Lesebühne Vision & Wahn: ein Bericht von hinter der Theke.

V&W Aug 14 Matthias Niklas„Habt ihr noch Stühle?“, fragt fünf Minuten vor Veranstaltungsbeginn einer der Gäste schüchtern, während vorne noch schnell der letzte freie Barhocker für die Bühne abgezwackt wird. Circa 40 Leute passen ins Café, dann ist Schluss.
Noch vor einem Monat stand ich hier zur gleichen Zeit recht orientierungslos in der Gegend herum und wahrscheinlich meistens im Weg. Das war der erste Tag meines Praktikums bei Periplaneta. Heute stehe ich hinter der Theke und bin gespannt auf den Abend. Das Motto „Kann das nicht einer der Praktikanten machen?“ passt da natürlich wunderbar. Kurz nach acht schalte ich die Bühnenbeleuchtung an, drehe die Musik runter und ziehe dem Kühlschrank den Stecker.
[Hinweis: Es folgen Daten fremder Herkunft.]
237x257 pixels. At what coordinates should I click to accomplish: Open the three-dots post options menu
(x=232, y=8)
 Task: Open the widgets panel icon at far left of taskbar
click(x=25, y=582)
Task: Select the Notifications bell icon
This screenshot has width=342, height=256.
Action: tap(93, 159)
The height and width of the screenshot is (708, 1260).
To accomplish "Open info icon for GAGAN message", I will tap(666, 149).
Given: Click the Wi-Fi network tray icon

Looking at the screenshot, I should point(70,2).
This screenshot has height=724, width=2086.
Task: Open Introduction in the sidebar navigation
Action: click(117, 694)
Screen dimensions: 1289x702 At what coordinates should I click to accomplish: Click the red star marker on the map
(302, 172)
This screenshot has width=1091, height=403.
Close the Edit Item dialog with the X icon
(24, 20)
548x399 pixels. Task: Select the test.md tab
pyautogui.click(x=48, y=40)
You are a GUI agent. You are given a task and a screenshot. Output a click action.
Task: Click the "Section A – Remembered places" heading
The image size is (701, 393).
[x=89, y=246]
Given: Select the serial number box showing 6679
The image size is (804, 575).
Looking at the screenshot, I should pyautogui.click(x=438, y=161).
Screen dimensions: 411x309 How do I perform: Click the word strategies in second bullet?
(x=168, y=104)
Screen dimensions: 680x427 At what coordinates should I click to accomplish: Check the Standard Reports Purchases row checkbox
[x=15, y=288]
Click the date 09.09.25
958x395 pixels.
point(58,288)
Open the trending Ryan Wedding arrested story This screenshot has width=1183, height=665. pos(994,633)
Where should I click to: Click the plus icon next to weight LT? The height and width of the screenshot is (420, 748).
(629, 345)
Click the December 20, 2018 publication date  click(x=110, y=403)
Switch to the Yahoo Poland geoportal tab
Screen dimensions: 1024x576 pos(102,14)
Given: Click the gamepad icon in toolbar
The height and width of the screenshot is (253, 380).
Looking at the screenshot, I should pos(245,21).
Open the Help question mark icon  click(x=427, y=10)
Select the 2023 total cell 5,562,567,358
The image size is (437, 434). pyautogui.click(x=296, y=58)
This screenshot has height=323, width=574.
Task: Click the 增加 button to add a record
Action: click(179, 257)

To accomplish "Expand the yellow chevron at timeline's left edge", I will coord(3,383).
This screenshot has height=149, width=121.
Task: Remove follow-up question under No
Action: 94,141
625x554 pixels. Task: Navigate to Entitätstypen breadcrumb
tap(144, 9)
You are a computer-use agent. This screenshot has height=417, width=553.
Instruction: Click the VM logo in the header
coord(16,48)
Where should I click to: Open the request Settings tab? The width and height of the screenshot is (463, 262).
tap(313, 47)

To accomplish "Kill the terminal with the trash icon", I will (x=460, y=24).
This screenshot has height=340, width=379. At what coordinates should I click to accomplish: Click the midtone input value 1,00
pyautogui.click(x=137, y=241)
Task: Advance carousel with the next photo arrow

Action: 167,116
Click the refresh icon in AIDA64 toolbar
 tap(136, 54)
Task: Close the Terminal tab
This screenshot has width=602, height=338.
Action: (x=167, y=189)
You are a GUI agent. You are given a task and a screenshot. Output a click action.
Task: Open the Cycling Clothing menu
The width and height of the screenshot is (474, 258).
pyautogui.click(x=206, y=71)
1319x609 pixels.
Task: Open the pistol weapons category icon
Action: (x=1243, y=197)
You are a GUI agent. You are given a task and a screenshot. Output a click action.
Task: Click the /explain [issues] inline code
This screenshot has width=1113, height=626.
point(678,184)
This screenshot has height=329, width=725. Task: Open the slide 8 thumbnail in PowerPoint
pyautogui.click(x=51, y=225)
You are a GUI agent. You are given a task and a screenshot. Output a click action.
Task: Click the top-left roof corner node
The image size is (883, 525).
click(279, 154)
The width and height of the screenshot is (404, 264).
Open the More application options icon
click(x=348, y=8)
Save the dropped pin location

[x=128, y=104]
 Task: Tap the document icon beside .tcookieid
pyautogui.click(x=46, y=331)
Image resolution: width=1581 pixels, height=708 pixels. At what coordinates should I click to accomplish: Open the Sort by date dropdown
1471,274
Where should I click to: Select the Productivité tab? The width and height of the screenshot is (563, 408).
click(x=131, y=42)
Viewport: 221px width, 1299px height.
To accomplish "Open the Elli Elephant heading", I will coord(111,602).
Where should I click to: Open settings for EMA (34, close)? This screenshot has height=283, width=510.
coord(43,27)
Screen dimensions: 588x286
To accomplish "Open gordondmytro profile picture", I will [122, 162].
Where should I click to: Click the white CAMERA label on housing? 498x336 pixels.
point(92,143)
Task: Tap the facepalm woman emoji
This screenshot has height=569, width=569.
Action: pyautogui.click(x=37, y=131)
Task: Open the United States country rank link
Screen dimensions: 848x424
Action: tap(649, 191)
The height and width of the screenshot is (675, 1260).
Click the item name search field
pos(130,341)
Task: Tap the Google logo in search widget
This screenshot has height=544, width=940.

Das monotone Summen verstummt, es wird still im Raum.
Für gewöhnlich wird bei der monatlichen Lesebühne auch gerne mal am Thema vorbeigeschrieben, heute haben sich jedoch einige Mühe gegeben. So zum Beispiel der Poetry Slammer Matthias Niklas, offiziell auch gerade Praktikant hier. Diese Bezeichnung hat er allerdings kaum verdient, denn er schafft es, von einer fein säuberlich recherchierten Wikipedia-Definition des Begriffes Praktikant binnen fünf Minuten den Bogen zu schlagen zu Gestümper jeglicher Art, sei es in Israel, den USA oder der Ukraine.

Auch Stammmitglied und Brauseboy Robert Rescue hält sich an die Vorgabe und erzählt von Praktika beim französischen Fernsehen und im Drogeriemarkt. Wie er da steht, in schlichter Jeans und Hemd, und noch darüber rätselt, warum er sich an die Chefin in der Drogerie besser erinnert, als an die Französin, der er seinen ersten Liebesbrief schrieb, kann man sich ihn so ganz und gar nicht beim Sortieren von Cremedosen und Parfums vorstellen.

tom und marry

Marion Alexa Müller startet an diesem Abend mit einer Quizfrage: „Wer kennt den Satz ‚Aus großer Kraft folgt große Verantwortung‘?“ (Auflösung gibt es hier) Der Gewinner erhält selbstredend einen Preis: die original mit Logo verzierte, im Dunkeln leuchtende Periplaneta-Schabe. Vom Thema Praktikanten haben wir uns inzwischen völlig wegbewegt, aber immerhin geht es um eine ungewöhnliche Ausbildung, nämlich die zum Superhelden.

Thomas Manegolds Protagonist dagegen sinniert übers Fortpflanzen und Anpflanzen, das Erschaffen kleiner Klone seiner selbst und erotische Phantasien mit der Myfarm-Bäuerin.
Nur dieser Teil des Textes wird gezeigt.